## Begin
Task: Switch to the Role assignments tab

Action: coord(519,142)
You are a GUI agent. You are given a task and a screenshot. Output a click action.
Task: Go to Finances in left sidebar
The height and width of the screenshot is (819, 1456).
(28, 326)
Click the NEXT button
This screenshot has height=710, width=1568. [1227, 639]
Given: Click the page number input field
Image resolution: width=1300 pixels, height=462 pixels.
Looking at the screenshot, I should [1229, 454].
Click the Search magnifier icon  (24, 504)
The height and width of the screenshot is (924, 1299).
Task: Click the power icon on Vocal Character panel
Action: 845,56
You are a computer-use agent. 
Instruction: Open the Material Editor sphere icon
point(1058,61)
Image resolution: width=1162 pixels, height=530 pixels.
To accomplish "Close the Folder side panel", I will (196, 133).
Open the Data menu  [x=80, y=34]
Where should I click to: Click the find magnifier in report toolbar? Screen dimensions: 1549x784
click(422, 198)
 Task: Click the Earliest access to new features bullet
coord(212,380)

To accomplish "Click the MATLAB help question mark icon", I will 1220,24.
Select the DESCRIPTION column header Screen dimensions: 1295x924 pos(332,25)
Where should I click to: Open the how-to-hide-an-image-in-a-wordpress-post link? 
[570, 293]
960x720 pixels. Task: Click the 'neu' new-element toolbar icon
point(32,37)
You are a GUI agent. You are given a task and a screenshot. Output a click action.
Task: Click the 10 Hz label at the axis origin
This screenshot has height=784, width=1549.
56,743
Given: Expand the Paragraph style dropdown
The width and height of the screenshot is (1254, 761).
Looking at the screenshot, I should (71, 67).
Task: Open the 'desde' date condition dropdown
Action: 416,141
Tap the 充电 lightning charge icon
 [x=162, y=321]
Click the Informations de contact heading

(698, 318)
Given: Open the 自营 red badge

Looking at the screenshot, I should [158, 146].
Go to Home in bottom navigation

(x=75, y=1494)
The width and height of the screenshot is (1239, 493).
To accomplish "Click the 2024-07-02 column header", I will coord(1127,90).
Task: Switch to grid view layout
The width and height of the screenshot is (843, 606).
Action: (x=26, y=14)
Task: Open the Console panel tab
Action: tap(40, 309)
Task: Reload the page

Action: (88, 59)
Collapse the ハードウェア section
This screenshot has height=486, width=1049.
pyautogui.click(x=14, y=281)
## End
▶ [Work required] Rewrite the entries above, swapping each "Screen dimensions" for "Screen size" and leaving everything else untouched.

▶ [Complete answer]
Task: Switch to the Role assignments tab

Action: coord(519,142)
You are a GUI agent. You are given a task and a screenshot. Output a click action.
Task: Go to Finances in left sidebar
The height and width of the screenshot is (819, 1456).
(28, 326)
Click the NEXT button
This screenshot has height=710, width=1568. [1227, 639]
Given: Click the page number input field
Image resolution: width=1300 pixels, height=462 pixels.
Looking at the screenshot, I should [1229, 454].
Click the Search magnifier icon  (24, 504)
The height and width of the screenshot is (924, 1299).
Task: Click the power icon on Vocal Character panel
Action: 845,56
You are a computer-use agent. 
Instruction: Open the Material Editor sphere icon
point(1058,61)
Image resolution: width=1162 pixels, height=530 pixels.
To accomplish "Close the Folder side panel", I will (196, 133).
Open the Data menu  [x=80, y=34]
Where should I click to: Click the find magnifier in report toolbar? Screen size: 1549x784
click(422, 198)
 Task: Click the Earliest access to new features bullet
coord(212,380)

To accomplish "Click the MATLAB help question mark icon", I will 1220,24.
Select the DESCRIPTION column header Screen size: 1295x924 pos(332,25)
Where should I click to: Open the how-to-hide-an-image-in-a-wordpress-post link? 
[570, 293]
960x720 pixels. Task: Click the 'neu' new-element toolbar icon
point(32,37)
You are a GUI agent. You are given a task and a screenshot. Output a click action.
Task: Click the 10 Hz label at the axis origin
This screenshot has height=784, width=1549.
56,743
Given: Expand the Paragraph style dropdown
The width and height of the screenshot is (1254, 761).
Looking at the screenshot, I should (71, 67).
Task: Open the 'desde' date condition dropdown
Action: 416,141
Tap the 充电 lightning charge icon
 [x=162, y=321]
Click the Informations de contact heading

(698, 318)
Given: Open the 自营 red badge

Looking at the screenshot, I should [158, 146].
Go to Home in bottom navigation

(x=75, y=1494)
The width and height of the screenshot is (1239, 493).
To accomplish "Click the 2024-07-02 column header", I will coord(1127,90).
Task: Switch to grid view layout
The width and height of the screenshot is (843, 606).
Action: (x=26, y=14)
Task: Open the Console panel tab
Action: tap(40, 309)
Task: Reload the page

Action: (88, 59)
Collapse the ハードウェア section
This screenshot has height=486, width=1049.
pyautogui.click(x=14, y=281)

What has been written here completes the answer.